Compare the roles of Germany and Japan during World War II. Generally speaking, were their aggressions fundamentally similar or fundamentally different?
The respective roles of Germany and Japan in the initiation and escalation of World War II seem similar on the surface—a combination of economic ambition and racist ideology. However, the countries’ root motivations and the ways in which they were expressed were fundamentally different.
Both Germany and Japan engaged in large-scale territorial conquests in the years leading up to World War II. Hitler and other Nazi officials in Germany advocated the concept of lebensraum, the natural “living space” required by what they considered the racially superior German people. Under this doctrine, Hitler claimed openly that German territory needed to be expanded through conquest of surrounding nations. Though some of Japan’s leaders held similar beliefs in the racial superiority of the Japanese people, they also had concrete motivations for territorial expansion: Japan’s population was growing too large for the confines of the Japanese islands, and colonial holdings in Asia were arguably becoming necessary to feed and clothe the Japanese people.
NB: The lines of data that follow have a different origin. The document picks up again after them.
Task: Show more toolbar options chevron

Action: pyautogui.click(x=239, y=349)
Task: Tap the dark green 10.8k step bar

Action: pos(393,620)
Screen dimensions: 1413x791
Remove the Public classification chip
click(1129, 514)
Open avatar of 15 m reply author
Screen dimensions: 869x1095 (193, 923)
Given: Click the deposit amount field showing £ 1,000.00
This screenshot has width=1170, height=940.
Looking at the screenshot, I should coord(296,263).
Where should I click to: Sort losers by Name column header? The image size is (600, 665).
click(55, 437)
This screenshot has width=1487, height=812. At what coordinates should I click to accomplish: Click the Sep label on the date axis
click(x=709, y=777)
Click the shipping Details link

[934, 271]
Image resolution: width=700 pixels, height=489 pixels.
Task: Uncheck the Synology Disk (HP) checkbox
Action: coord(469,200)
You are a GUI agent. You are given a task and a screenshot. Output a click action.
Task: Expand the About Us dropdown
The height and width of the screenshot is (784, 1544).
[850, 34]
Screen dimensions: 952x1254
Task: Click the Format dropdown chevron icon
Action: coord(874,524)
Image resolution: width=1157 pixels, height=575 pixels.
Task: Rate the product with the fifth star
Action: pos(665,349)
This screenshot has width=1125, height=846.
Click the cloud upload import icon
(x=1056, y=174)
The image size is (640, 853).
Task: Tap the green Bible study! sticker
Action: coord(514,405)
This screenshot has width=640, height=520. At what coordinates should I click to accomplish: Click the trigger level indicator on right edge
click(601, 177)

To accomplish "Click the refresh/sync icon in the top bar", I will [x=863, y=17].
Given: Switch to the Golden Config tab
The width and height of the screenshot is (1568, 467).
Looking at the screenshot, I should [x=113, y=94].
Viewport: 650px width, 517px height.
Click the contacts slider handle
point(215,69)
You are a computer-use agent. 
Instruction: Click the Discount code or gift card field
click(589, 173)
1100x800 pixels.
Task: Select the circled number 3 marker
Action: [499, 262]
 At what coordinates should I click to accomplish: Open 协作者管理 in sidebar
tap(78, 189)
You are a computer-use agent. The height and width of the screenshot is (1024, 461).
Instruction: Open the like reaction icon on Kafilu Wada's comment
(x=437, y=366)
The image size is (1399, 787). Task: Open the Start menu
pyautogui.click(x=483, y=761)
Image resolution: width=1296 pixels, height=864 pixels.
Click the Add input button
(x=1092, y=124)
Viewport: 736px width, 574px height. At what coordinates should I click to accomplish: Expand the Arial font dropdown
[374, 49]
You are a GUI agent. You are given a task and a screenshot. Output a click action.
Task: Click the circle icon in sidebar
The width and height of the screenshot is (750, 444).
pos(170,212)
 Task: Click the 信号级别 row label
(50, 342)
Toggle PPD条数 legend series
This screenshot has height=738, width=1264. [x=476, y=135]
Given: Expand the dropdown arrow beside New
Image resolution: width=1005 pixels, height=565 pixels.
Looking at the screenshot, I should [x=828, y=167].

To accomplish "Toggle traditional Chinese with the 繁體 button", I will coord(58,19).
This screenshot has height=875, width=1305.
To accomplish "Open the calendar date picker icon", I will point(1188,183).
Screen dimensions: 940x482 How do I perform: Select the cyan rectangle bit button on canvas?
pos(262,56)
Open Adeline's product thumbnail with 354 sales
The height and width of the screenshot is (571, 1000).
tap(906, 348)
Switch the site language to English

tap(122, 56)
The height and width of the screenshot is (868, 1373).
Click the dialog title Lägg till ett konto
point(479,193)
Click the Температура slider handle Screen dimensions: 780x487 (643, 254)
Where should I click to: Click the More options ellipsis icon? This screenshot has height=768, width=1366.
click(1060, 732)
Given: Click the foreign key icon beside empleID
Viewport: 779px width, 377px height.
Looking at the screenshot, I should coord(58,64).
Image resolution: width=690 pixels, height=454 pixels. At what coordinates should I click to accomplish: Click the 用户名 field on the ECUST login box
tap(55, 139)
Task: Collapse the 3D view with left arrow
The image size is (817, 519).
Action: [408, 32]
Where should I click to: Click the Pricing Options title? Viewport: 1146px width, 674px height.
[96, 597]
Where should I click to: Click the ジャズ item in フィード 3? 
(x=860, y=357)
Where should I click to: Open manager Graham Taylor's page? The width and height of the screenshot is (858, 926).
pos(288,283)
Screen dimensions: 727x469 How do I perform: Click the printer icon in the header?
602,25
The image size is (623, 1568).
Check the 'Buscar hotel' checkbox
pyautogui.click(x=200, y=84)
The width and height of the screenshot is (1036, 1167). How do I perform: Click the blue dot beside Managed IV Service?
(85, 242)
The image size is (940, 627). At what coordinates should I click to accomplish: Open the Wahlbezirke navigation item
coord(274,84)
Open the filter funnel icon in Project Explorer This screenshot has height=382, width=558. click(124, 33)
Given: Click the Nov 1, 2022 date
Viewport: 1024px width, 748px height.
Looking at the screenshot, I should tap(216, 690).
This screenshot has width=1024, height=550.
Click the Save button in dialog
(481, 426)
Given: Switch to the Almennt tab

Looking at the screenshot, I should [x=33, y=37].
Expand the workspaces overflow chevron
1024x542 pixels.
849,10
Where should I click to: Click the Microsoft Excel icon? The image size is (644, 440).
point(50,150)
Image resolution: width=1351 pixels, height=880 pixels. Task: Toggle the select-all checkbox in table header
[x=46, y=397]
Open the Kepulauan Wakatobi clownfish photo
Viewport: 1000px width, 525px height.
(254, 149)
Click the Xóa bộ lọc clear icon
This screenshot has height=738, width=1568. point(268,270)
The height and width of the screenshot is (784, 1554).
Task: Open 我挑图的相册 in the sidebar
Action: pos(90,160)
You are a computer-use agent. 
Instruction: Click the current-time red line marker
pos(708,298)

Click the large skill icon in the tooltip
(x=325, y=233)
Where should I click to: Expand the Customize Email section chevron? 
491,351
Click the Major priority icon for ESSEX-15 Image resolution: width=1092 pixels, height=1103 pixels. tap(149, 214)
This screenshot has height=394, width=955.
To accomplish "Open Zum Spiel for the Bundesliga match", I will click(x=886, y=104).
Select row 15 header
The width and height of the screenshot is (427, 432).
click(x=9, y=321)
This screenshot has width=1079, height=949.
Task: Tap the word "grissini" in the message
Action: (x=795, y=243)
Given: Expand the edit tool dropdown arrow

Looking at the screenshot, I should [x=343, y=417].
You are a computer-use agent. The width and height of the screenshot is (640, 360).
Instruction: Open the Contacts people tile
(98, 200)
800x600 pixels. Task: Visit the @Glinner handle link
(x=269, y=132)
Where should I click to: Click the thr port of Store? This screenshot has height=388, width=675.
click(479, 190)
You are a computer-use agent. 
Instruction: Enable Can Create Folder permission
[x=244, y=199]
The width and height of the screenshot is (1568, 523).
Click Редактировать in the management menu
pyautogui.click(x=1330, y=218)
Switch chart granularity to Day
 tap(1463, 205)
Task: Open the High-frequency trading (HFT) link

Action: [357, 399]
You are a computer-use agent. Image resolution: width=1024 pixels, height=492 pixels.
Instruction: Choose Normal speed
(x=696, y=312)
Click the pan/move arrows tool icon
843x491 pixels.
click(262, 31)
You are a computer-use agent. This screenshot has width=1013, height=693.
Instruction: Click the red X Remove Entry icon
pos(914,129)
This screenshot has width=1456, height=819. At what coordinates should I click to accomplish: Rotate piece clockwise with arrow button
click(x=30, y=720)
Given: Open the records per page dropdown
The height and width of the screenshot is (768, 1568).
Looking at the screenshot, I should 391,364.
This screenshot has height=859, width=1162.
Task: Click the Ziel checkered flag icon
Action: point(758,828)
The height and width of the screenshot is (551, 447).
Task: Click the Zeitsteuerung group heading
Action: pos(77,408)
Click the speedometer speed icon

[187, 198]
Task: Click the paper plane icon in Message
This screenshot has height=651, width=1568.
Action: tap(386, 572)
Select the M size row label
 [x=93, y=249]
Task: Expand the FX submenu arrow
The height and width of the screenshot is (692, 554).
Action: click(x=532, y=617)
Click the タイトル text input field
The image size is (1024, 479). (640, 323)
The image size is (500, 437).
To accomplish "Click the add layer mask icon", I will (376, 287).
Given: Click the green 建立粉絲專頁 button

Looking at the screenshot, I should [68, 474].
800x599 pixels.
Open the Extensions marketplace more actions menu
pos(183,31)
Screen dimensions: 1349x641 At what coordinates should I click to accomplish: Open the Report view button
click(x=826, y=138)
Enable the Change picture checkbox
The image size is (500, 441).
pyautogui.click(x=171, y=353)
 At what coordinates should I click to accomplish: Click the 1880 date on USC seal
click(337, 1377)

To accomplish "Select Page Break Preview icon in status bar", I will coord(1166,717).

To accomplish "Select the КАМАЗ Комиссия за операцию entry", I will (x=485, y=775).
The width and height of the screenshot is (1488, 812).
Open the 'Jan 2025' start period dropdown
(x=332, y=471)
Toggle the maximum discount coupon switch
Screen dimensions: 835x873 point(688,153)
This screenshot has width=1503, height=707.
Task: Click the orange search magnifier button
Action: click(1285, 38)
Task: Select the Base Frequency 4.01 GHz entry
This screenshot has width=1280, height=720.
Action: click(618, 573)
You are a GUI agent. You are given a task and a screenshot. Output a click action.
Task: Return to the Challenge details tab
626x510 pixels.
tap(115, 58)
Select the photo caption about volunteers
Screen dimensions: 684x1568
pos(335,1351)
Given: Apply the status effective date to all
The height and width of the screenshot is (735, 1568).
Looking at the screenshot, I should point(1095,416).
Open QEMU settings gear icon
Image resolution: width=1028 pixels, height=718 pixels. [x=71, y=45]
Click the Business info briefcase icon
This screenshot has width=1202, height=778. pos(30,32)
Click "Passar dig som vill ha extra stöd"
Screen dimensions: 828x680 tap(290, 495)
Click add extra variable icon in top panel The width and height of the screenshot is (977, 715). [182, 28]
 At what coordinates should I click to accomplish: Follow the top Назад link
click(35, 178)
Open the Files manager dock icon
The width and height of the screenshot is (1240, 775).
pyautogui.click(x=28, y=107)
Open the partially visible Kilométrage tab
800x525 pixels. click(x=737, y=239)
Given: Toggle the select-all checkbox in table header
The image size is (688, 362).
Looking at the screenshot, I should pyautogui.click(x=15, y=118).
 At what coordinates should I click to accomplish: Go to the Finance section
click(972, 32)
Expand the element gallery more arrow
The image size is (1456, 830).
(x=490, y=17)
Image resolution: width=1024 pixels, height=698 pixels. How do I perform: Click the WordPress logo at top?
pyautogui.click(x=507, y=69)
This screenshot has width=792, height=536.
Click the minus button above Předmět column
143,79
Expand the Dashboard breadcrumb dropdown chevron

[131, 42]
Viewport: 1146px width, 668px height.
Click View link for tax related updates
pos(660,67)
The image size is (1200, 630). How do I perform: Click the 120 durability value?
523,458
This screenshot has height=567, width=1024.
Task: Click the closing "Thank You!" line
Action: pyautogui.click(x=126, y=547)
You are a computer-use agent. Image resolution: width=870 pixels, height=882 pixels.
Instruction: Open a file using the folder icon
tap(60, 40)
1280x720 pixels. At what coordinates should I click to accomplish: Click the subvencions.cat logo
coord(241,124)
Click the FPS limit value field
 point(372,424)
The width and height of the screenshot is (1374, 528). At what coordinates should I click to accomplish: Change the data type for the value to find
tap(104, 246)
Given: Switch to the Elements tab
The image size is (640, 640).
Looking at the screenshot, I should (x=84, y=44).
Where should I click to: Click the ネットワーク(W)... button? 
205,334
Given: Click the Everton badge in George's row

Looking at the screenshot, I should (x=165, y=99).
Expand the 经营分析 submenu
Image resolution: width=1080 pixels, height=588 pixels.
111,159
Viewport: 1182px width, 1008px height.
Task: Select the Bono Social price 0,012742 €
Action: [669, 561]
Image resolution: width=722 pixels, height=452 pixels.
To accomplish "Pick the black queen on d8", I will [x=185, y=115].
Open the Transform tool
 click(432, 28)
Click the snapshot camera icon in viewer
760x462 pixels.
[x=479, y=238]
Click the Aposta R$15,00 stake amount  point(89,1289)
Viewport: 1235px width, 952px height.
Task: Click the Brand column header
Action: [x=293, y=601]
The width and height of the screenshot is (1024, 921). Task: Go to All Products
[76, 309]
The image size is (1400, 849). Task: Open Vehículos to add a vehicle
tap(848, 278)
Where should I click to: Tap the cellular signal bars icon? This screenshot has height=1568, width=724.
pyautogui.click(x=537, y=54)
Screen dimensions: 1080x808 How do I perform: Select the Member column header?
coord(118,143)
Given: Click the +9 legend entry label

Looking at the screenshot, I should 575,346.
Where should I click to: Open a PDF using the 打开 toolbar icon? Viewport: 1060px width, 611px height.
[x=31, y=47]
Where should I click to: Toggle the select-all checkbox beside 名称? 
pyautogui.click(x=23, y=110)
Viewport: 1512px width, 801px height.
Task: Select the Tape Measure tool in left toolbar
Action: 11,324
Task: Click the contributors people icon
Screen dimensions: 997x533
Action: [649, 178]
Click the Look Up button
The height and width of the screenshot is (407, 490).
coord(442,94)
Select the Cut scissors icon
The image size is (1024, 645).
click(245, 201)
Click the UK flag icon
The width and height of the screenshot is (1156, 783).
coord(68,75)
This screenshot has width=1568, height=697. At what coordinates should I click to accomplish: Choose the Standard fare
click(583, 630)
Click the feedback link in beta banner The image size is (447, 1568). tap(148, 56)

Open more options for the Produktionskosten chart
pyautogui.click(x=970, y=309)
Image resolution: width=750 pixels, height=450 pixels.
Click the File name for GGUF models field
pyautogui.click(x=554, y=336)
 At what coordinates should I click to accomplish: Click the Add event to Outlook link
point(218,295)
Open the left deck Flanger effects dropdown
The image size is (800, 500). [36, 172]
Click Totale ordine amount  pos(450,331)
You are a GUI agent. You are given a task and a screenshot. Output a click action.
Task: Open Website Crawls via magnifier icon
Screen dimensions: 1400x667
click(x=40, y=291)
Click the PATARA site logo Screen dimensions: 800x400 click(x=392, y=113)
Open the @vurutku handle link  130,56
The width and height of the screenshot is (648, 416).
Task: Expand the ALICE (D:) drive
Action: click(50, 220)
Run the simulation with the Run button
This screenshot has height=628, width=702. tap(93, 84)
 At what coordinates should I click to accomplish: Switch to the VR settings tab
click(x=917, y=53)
Also, Japan’s economic problems were far more severe than Germany’s. Although the German people were indeed humiliated by the terms of the Treaty of Versailles that ended World War I, Germany actually ended up not paying the bulk of the economic reparations that the treaty demanded. Rather, Hitler channeled the German people’s resentment to fuel his own schemes. Japan, however, though a victor in World War I, suffered when the United States and several European nations imposed high tariffs and blocked industrial imports. As a result, many Japanese people began to believe that whites were hostile to the idea of a developed non-white nation.
In response, Japan’s leaders asserted the superiority of their people and tried to change Japan into a colonial power itself, rather than a colonial subject. They therefore invaded and attempted to “develop” other Asian countries, including China and Korea. However, though Japanese policies in these countries were sometimes brutal, and often motivated by ideas of racial superiority, they were a far cry from the overtly genocidal goals of the Nazi death camps.
Ultimately, whereas Japan’s racist ideology and territorial ambitions grew as a result of real economic problems and Western exclusion, Hitler used Germany’s alleged economic woes and residual resentment from the Treaty of Versailles to promote his own racist ideas and premeditated plan to expand Germany’s borders.
Consider the role of technology during World War II. Did it fundamentally affect the outcome of the war? If so, how? If not, why not?
World War II saw the new application of many new technologies by military forces on all sides of the conflict, and some of them had a profound impact on the war. The airplane in particular became a fundamental instrument of war and changed the way many battles were fought. Much the same may be said of the aircraft carrier, which became crucial to the United States after so many of its battleships were lost at Pearl Harbor. As a result of these developments, the Battle of Britain in 1940 marked the first time in history when air power alone determined the course of a major battle, and the Battle of the Coral Sea in 1942 was the first naval battle in history fought exclusively in the air, by carrier-based planes. Both sides also realized the effectiveness of radar as a way of warning against approaching enemy planes. Germany experimented with new missile technologies as well as both jet- and rocket-powered aircraft, but none of these projects was perfected in time to change the outcome of the war.
Although the majority of these new technologies had an effect on the war, they generally were created by one side in response to similar technologies being developed by the other side—the net effect of which was to balance out the new power these technologies offered. The notable exception was the atomic bomb, which the United States developed in secret from 1942 to 1945 and which Japan had no way to counter at the time. Indeed, Japan declared its surrender just days after the bombs were dropped on Hiroshima and Nagasaki in August 1945. Even today, however, historians debate whether the atomic bomb changed the outcome of the war, as Japan may have been already very close to surrendering.
Explain Germany’s mistakes in Russia and the ways in which they affected the outcome of the war.
Most historians concur that Hitler’s decision to invade the Soviet Union was one of the primary causes of Germany’s ultimate defeat. By invading the USSR, Germany made essentially the same mistake that Japan made by expanding so far across the Pacific. The huge expanse of the Soviet Union and the vast distances between its major cities required an enormous German invasion force. Despite this geographical challenge, Hitler assumed that Operation Barbarossa would take only six months, expecting Russia to capitulate rapidly after the shock of Germany’s initial, devastating attack. When events transpired differently, the German forces were faced with an enormous challenge, as their forces were dispersed and poorly equipped to deal with the brutal Russian winter. Russian soldiers and civilians, conversely, had plenty of room to retreat east when necessary, which caused the pursuing Germans to extend their supply lines so far that they were unable to maintain them. It was under these conditions that the Germans had to fight the massive battles of Stalingrad and Kursk. After the Germans lost both of these battles, they were no longer capable of maintaining their position and were forced to retreat to the west. Within a matter of months, the pursuing Red Army had pushed the Germans back through eastern Europe and toward a last stand on their home turf, which was the beginning of the end of the Nazi empire.